An appeals court overturned the conviction of Tunisian rapper Klay BBJ, who lashed out against police heavy handedness in his lyrics at a summer music festival, and now human rights activists are pushing for the abolition of laws that criminalize defamation and "insulting" state officials and institutions, Human Rights Watch said today.
Activists are hoping to turn the rapper's case into a landmark challenge to laws limiting free speech in a country where a tug-of-war is going on between revolutionaries pushing for greater civil liberties and forces that want to preserve authoritarian aspects of the ancien regime.
Tunisia is known as the birthplace of the Arab Spring protest movement, the mass uprisings that began in 2011 and whose convulsions continue today for Tunisia, Egypt, Yemen, Libya and, of course, Syria. While Tunisia is generally considered the smoothest so far of the transitions from authoritarian rule, the North African nation is still plagued by religious, ideological and other divisions that hinder a full transition to democratic rule.
Here's some more background on Klay BBJ's case, via Human Rights Watch:
The charges against Ahmed Ben Ahmed, who is known as Klay BBJ, and another rapper, Alaa Eddine Yaakoubi, better known as Weld El 15 (“The 15-Year-Old Boy” in Tunisian Arabic), stem from their performance on August 22 at the International Festival of Hammamet, which included songs critical of the police and of the authorities. Shortly after the performance, police assaulted the two rappers, arrested them, and held them for several hours, and then released them pending an investigation. The district court of Hammamet convicted them a week later on charges of “insulting the police,” defamation of public officials, and harming public morals, under articles 125, 226 bis, and 247 of the penal code.

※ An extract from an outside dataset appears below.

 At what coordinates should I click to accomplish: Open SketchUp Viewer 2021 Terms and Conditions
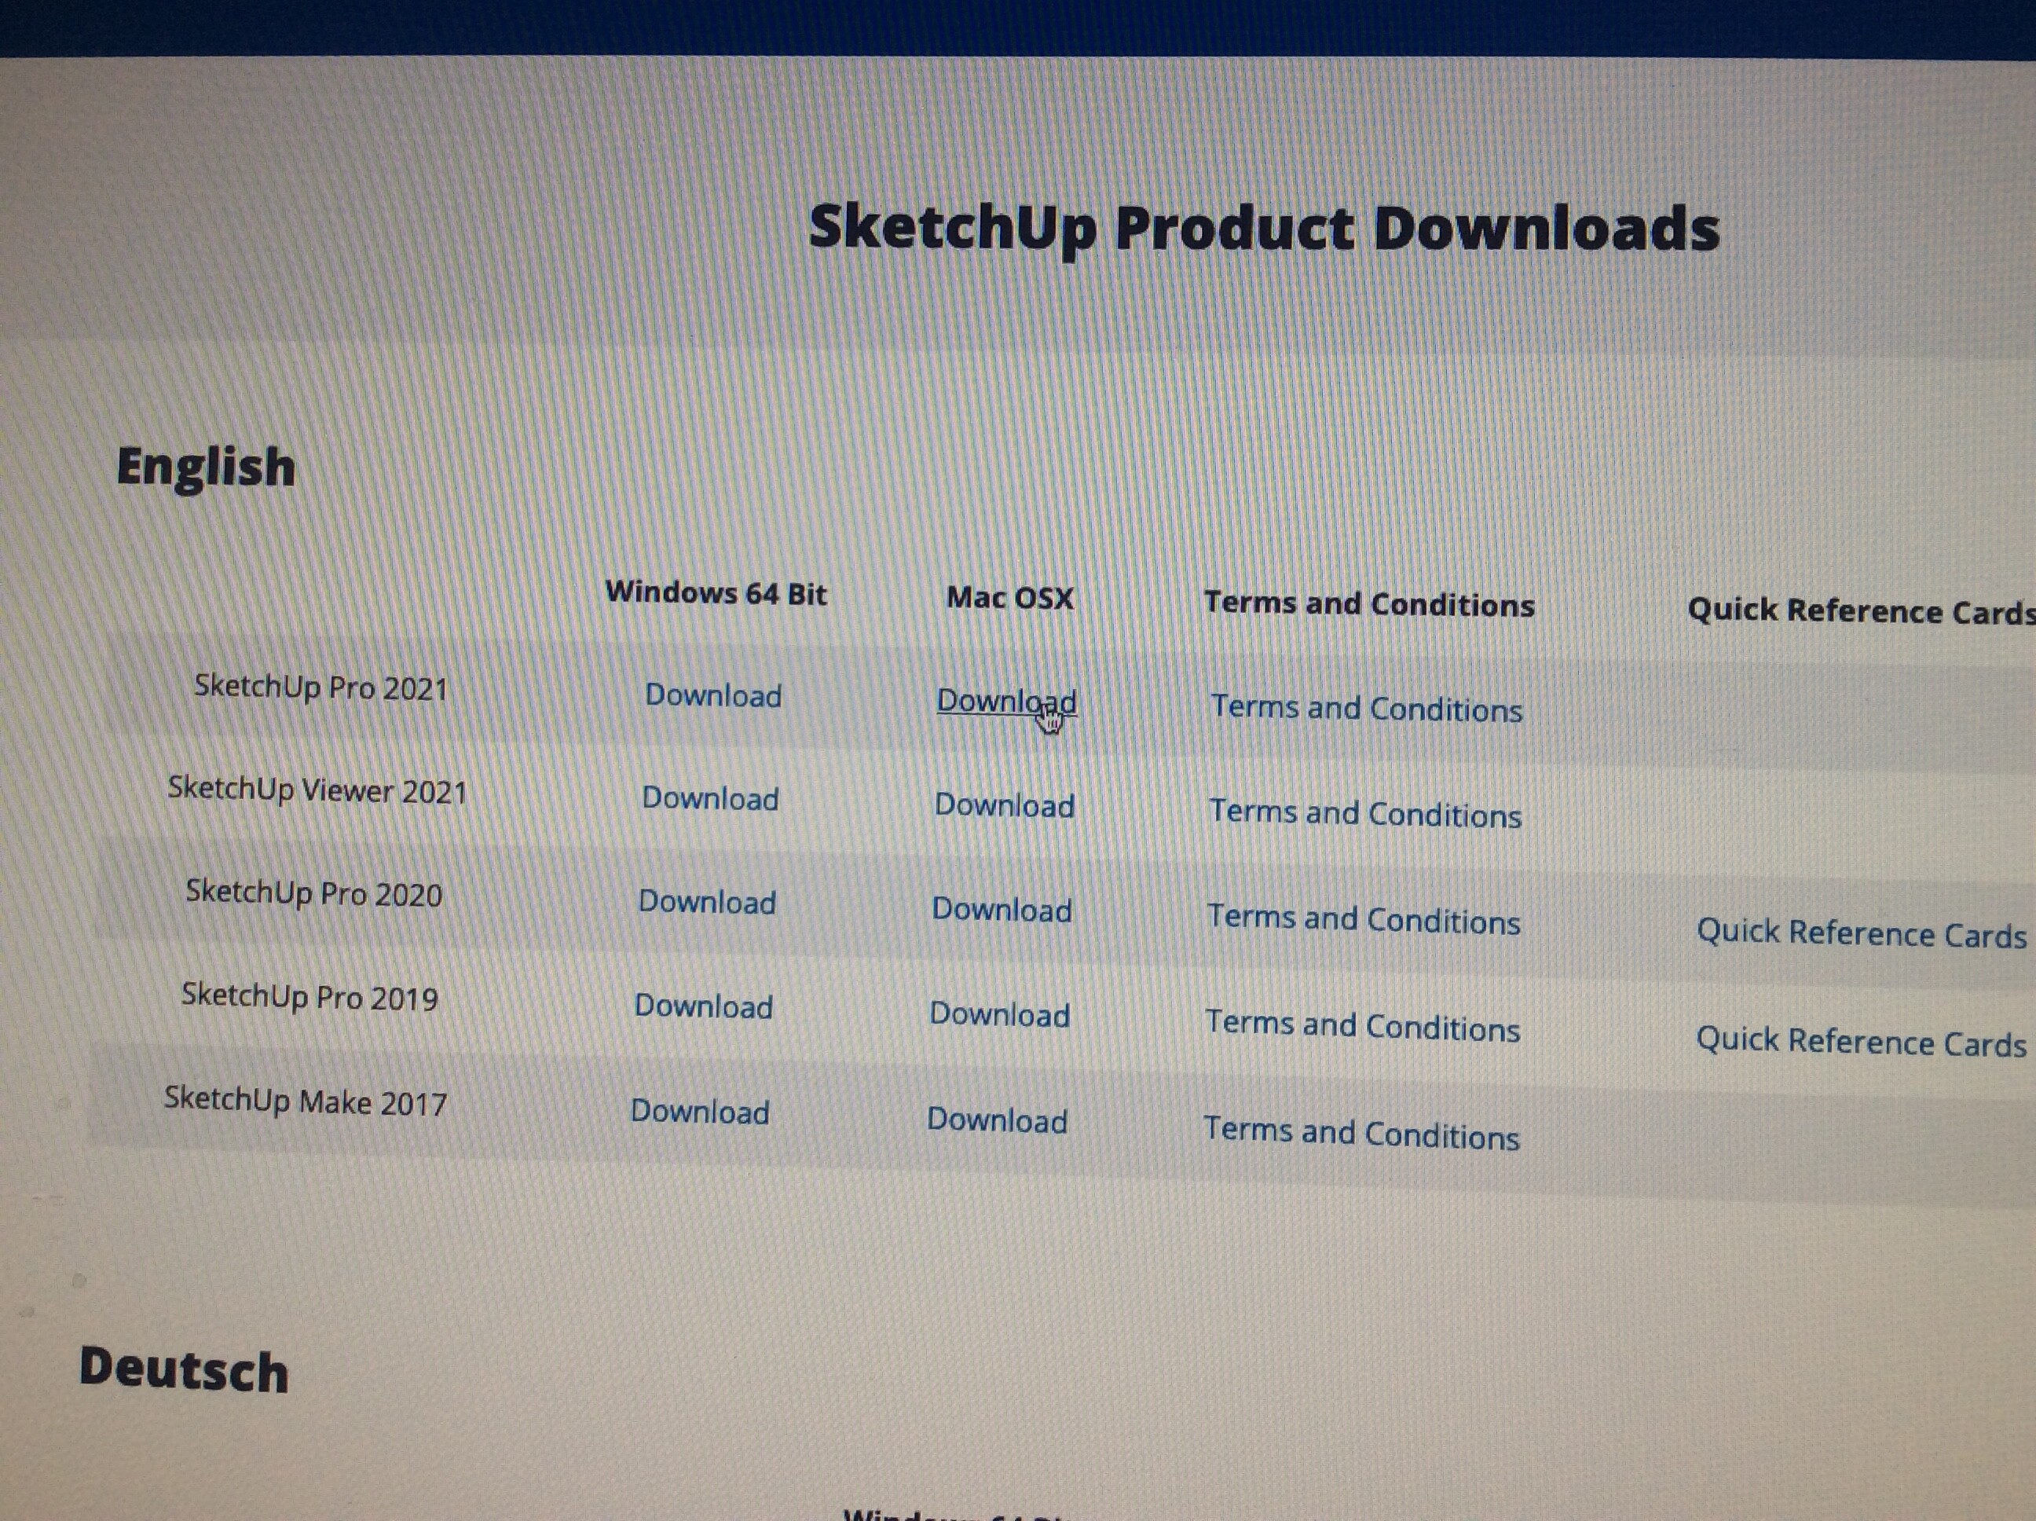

The court had failed to notify the two of their trial in advance and convicted them in absentia, Ghazi Merabet, a lawyer for the rappers, told Human Rights Watch. On September 18, Klay BBJ exercised his right to have a new trial with him in the courtroom. At that trial, on September 26, the same tribunal sentenced him to six months in prison on the same charges. He spent three weeks in prison before his October 17 release.